In no uncertain terms, John Legere has been credited with successfully turning around T-Mobile (TMUS -2.78%), engineering the wireless carrier's transformation into the Un-carrier after taking the helm in 2012. In the years since, Legere shepherded in the installment plan model that supplanted the subsidy model while addressing countless other pain points in the industry -- all while growing T-Mobile's subscriber base by more than ninefold.
As T-Mobile chugs toward the finish line of its blockbuster $26 billion megamerger with Sprint, the Un-carrier may now be at risk of losing its eccentric Un-CEO (and his weekly slow-cooking show on social media).
The Wall Street Journal reports that beleaguered co-working start-up WeWork has approached Legere to take over the top job. WeWork had filed its S-1 Registration Statement with the SEC in August, making a major step toward going public, but the document uncovered all sorts of bizarre red flags and examples of self-dealing on the part of former CEO Adam Neumann. Investors balked, WeWork pulled its IPO, and absurd stories have been circulating and entertaining us in the months since.
WeWork named two executives, Artie Minson and Sebastian Gunningham, co-CEOs to take over following Neumann's exit. Those co-chiefs secured multimillion-dollar severance packages as part of Softbank's bailout of the company, which earned its excessive valuation in part by masquerading as a tech company.
WeWork is now facing massive layoffs and plans to divest "non-core" segments like its stake in a wave pool company that specializes in making lagoon technology. Amid the widespread use of specialized metrics that don't adhere to generally accepted accounting principles (GAAP), WeWork also received strong pushback for wanting to use a metric called "community adjusted EBITDA" that cleverly excluded basic operating expenses like rent, employee salaries, and costs related to amenities.
As T-Mobile and Sprint have been trying to merge for over a year and a half, Legere has grown closer to Sprint Executive Chairman Marcelo Claure, who previously served as Sprint CEO and used to clash with Legere before the carriers proposed the combination. Claure is now Softbank's chief operating officer and was recently named WeWork's executive chairman as part of the bailout.
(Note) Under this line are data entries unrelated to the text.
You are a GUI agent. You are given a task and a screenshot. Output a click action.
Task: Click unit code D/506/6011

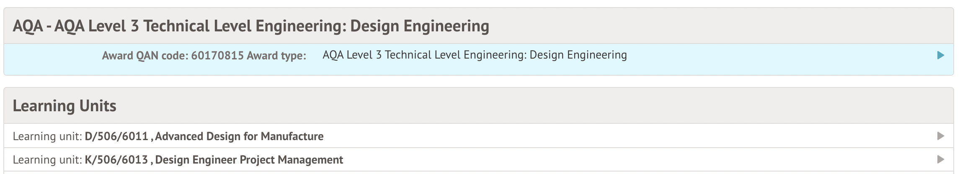click(116, 136)
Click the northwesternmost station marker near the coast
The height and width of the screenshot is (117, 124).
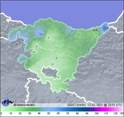click(10, 22)
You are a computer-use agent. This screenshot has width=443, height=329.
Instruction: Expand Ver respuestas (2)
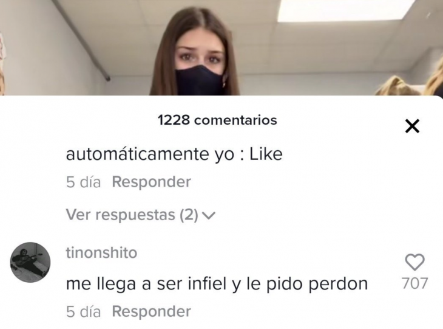[140, 215]
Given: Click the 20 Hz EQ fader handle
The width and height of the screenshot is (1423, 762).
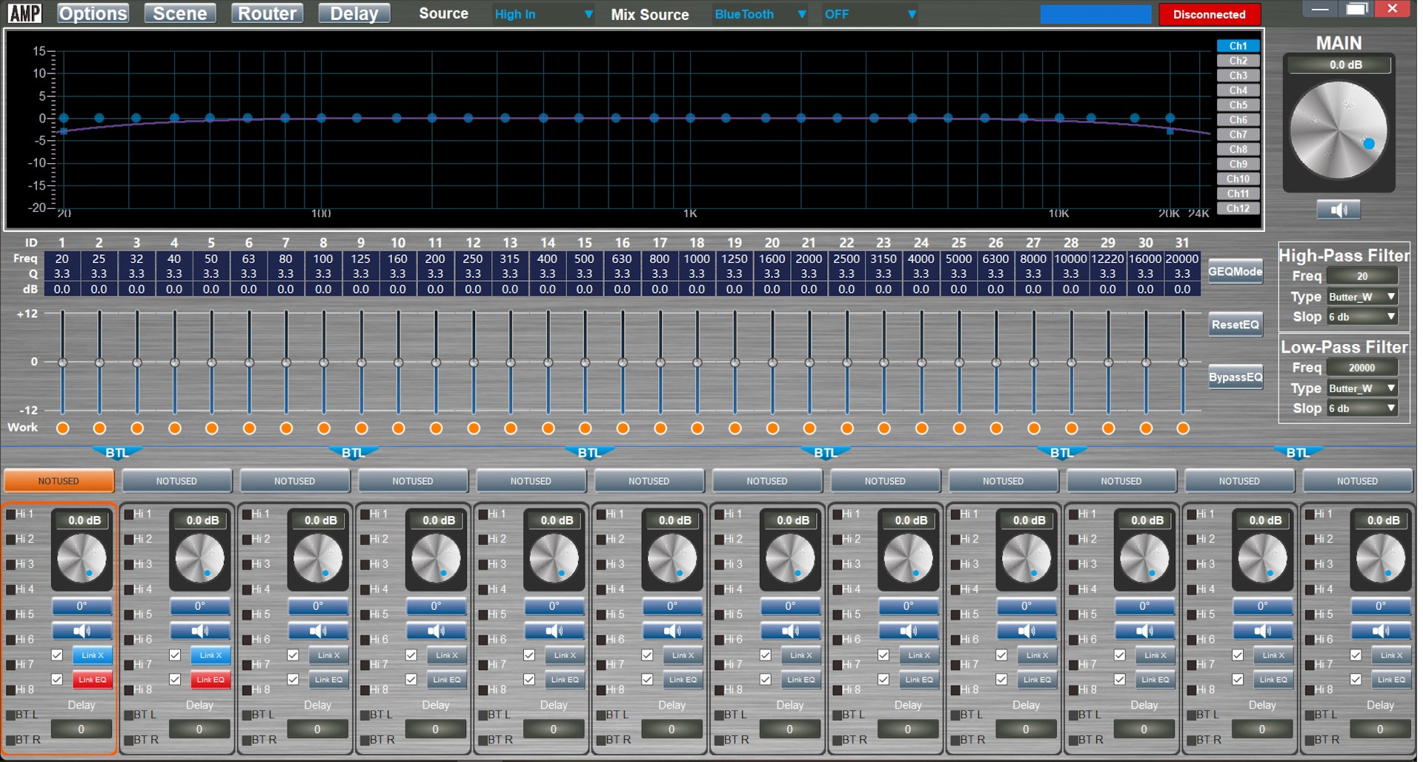Looking at the screenshot, I should click(62, 362).
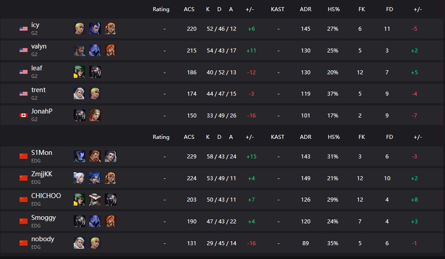Click JonahP's Skye agent icon

pyautogui.click(x=95, y=115)
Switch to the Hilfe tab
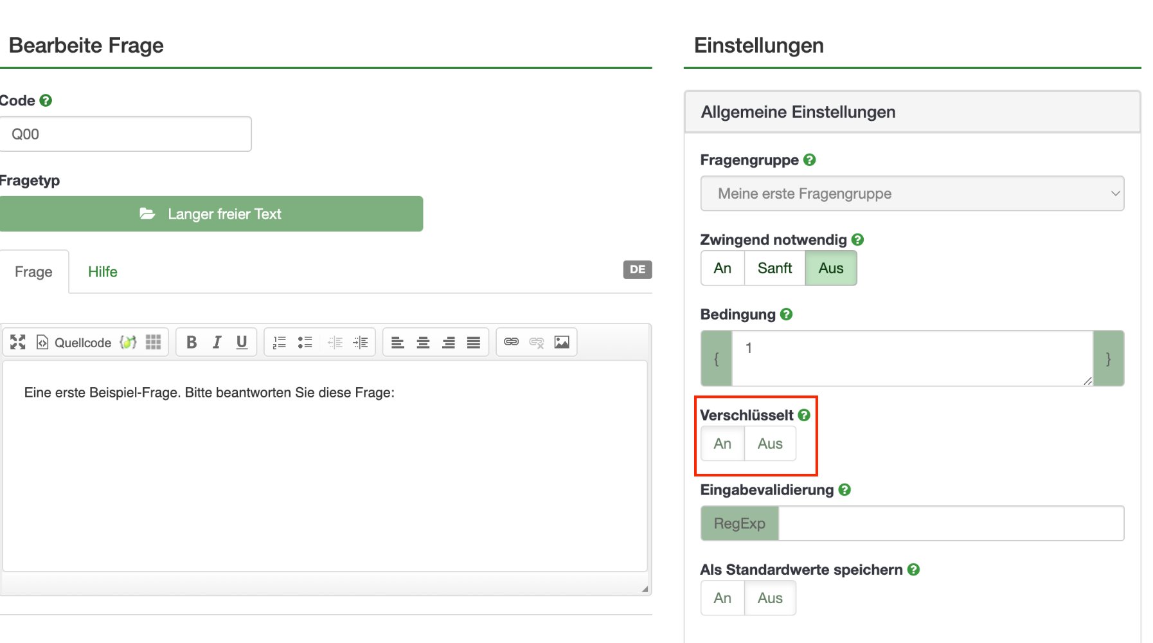Viewport: 1153px width, 643px height. click(x=103, y=272)
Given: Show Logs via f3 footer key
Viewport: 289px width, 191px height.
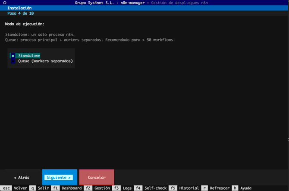Looking at the screenshot, I should 123,188.
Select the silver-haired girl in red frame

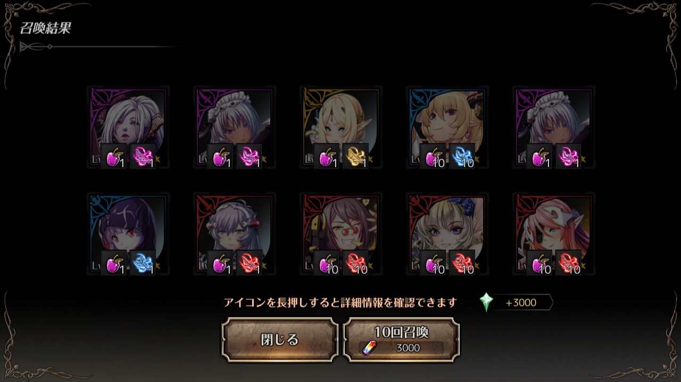coord(235,234)
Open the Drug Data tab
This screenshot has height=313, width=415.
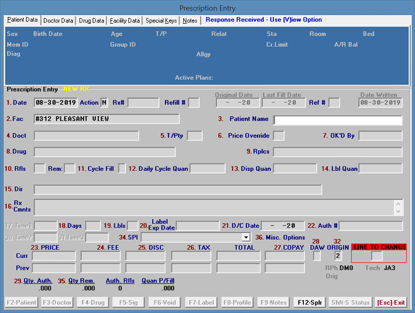click(92, 21)

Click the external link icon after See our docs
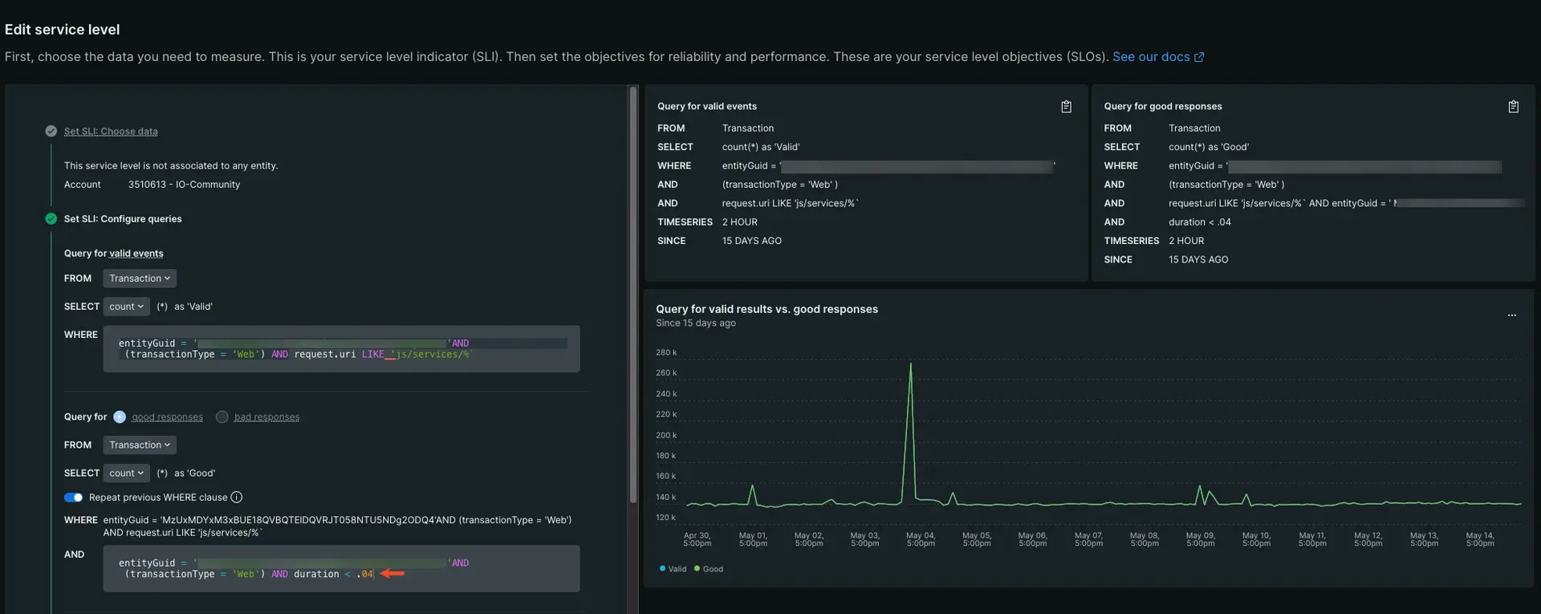(x=1199, y=57)
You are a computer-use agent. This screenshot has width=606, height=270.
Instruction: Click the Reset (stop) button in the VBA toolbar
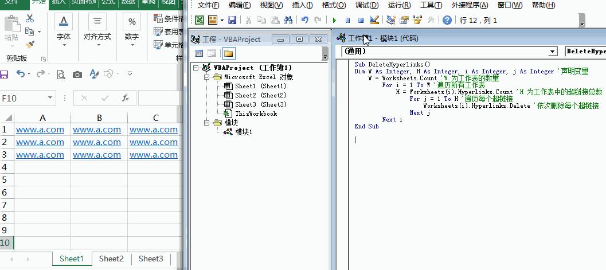coord(361,20)
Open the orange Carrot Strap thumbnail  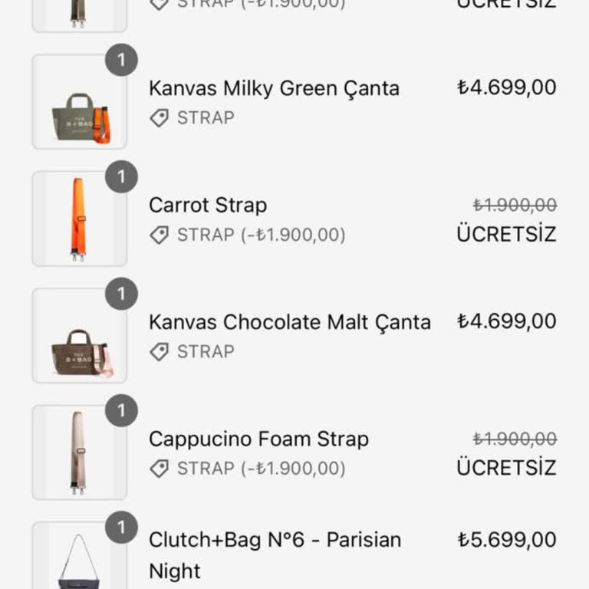[77, 219]
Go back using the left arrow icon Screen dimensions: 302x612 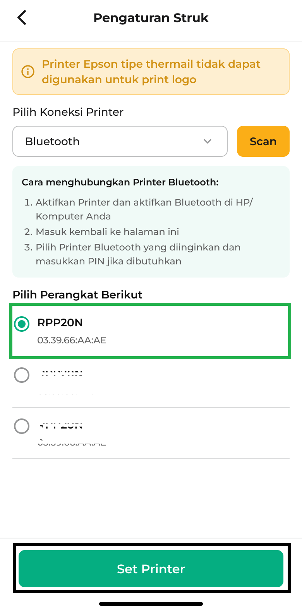pos(22,18)
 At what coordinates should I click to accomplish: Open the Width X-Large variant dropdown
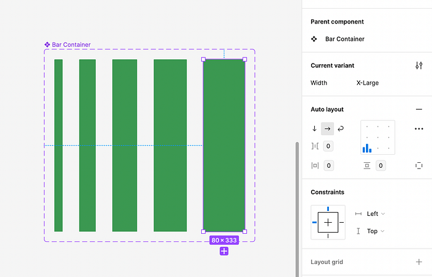368,83
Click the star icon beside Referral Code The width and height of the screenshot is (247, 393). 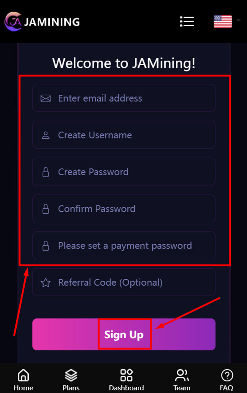pyautogui.click(x=46, y=283)
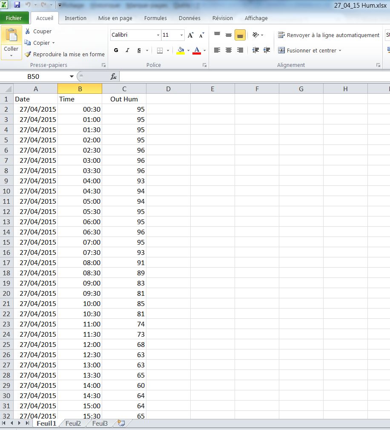Open the Calibri font name dropdown
390x430 pixels.
tap(158, 35)
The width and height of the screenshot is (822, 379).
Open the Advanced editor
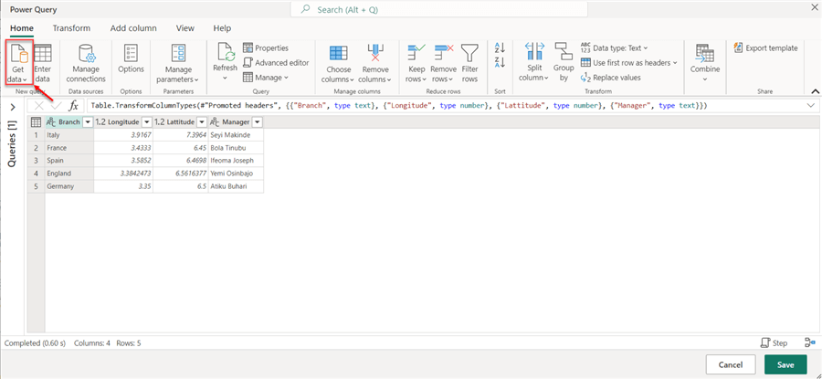click(276, 63)
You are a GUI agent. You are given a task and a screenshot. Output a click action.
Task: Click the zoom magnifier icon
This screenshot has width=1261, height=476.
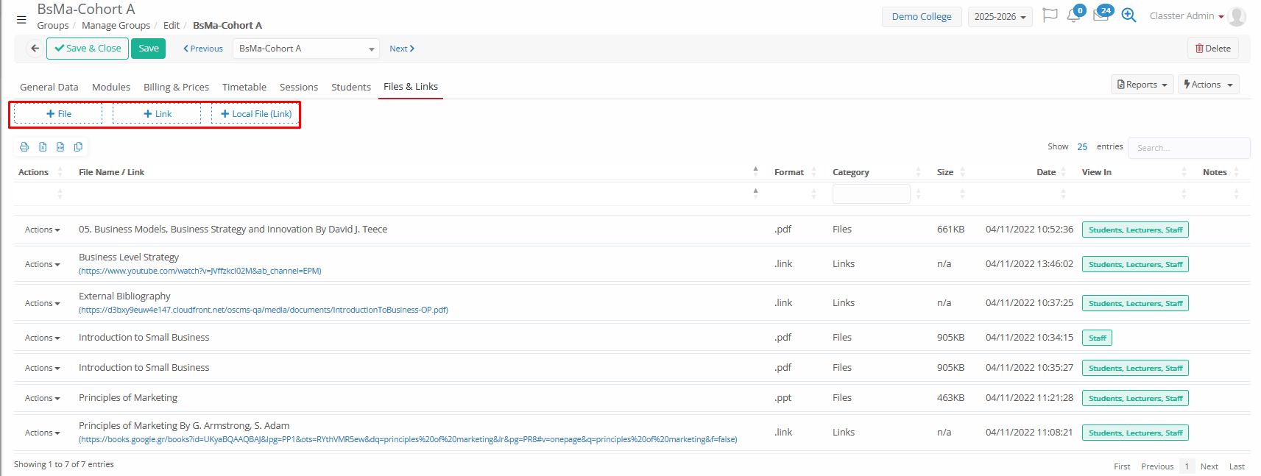point(1128,15)
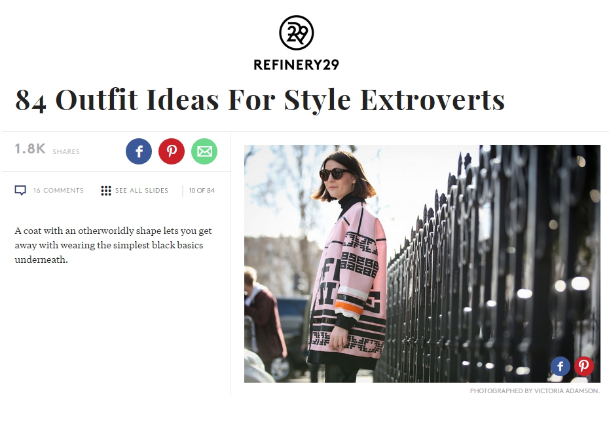Click the grid icon for all slides

[105, 191]
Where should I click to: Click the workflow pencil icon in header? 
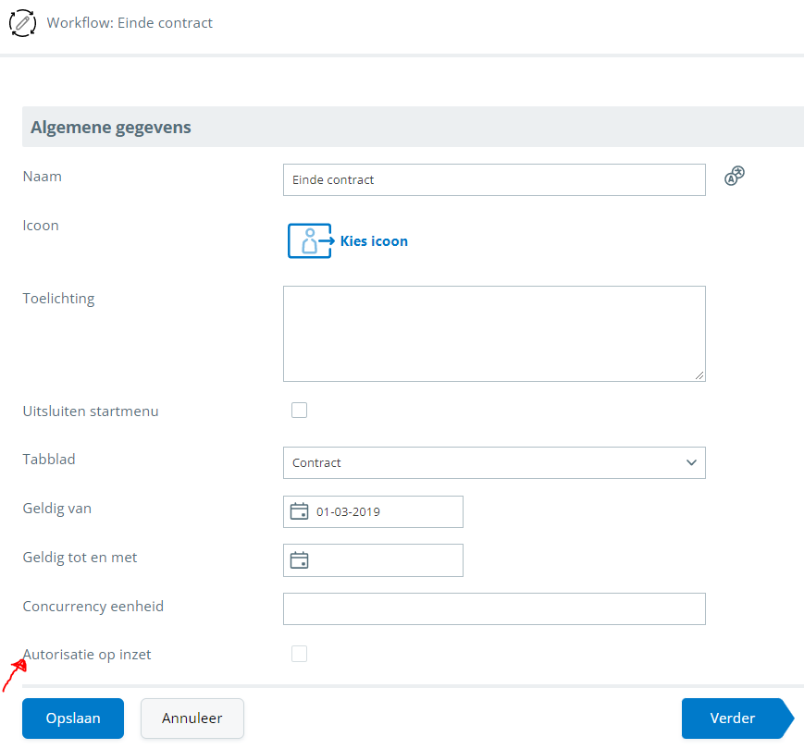[x=22, y=22]
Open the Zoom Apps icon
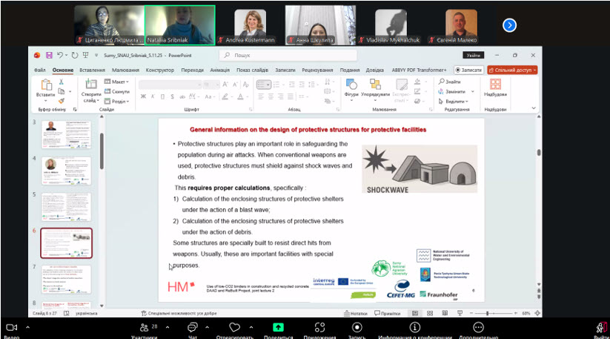This screenshot has height=339, width=610. click(319, 326)
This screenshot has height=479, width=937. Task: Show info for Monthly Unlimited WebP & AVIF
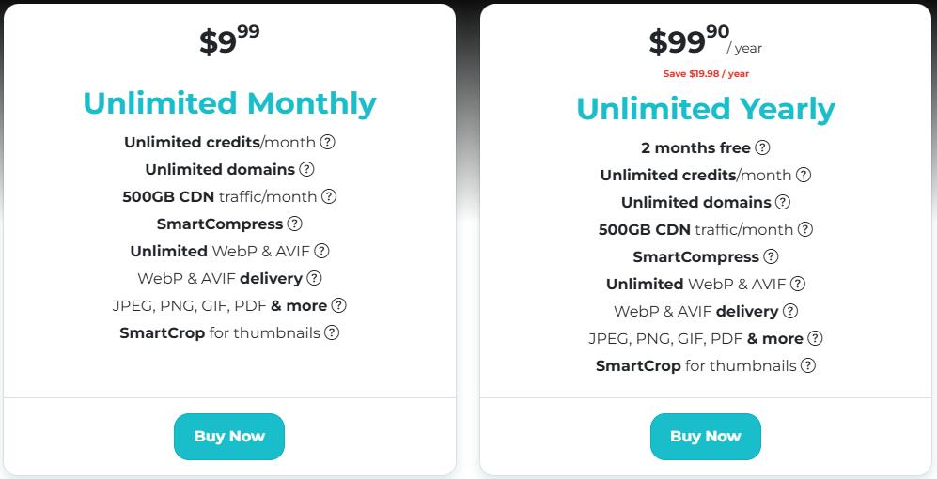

Legere has a ton of money personally riding on the Sprint deal. The chief executive took home over $66.5 million in compensation last year, according to regulatory filings. When T-Mobile first proposed the merger in early 2018, it granted Legere nearly 600,000 special restriction stock units (RSUs), currently worth nearly $50 million based on current levels, that are tied to the deal's closing. However, that equity will still vest once Legere's contract is up at the end of April 2020, just under six months from now, even if the merger falls through.
The proposed merger has cleared all regulatory roadblocks but now faces a legal challenge in the form of a multistate lawsuit that seeks to the block it. T-Mobile remains confident that it can close the deal in early 2020.